• Task statement:
Give back exactly the line that contains "Task: Disable the Reminders checkbox" and all the lines after it in the records below, to the very last, with no other output.

• Entries shown:
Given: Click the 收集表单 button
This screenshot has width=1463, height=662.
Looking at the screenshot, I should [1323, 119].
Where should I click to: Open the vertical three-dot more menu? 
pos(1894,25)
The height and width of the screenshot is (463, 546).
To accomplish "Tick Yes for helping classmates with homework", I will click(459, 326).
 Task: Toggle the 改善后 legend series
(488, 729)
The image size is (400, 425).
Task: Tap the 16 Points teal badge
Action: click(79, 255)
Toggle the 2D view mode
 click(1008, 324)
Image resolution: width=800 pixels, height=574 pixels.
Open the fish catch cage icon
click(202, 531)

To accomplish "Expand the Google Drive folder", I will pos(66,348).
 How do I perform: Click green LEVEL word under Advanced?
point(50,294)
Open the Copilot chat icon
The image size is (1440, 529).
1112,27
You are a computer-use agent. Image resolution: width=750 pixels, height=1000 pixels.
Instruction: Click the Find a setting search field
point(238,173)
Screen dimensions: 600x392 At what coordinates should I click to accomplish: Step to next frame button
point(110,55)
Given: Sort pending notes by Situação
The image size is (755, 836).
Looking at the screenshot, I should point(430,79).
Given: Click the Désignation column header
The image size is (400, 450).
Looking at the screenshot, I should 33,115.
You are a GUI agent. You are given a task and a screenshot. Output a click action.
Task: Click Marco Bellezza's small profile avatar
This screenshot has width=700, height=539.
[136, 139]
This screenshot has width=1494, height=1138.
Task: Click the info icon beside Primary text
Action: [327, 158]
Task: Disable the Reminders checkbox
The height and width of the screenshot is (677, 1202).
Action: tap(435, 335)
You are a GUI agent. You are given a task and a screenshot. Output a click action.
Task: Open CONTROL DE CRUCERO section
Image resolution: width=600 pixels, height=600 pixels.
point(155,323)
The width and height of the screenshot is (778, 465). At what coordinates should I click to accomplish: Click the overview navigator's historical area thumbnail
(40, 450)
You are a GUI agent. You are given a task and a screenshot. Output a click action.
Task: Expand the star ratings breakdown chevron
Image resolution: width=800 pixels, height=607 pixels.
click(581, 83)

• Task output:
Task: Disable the Reminders checkbox
The height and width of the screenshot is (677, 1202).
Action: tap(435, 335)
You are a GUI agent. You are given a task and a screenshot. Output a click action.
Task: Open CONTROL DE CRUCERO section
Image resolution: width=600 pixels, height=600 pixels.
point(155,323)
The width and height of the screenshot is (778, 465). At what coordinates should I click to accomplish: Click the overview navigator's historical area thumbnail
(40, 450)
You are a GUI agent. You are given a task and a screenshot. Output a click action.
Task: Expand the star ratings breakdown chevron
Image resolution: width=800 pixels, height=607 pixels.
click(581, 83)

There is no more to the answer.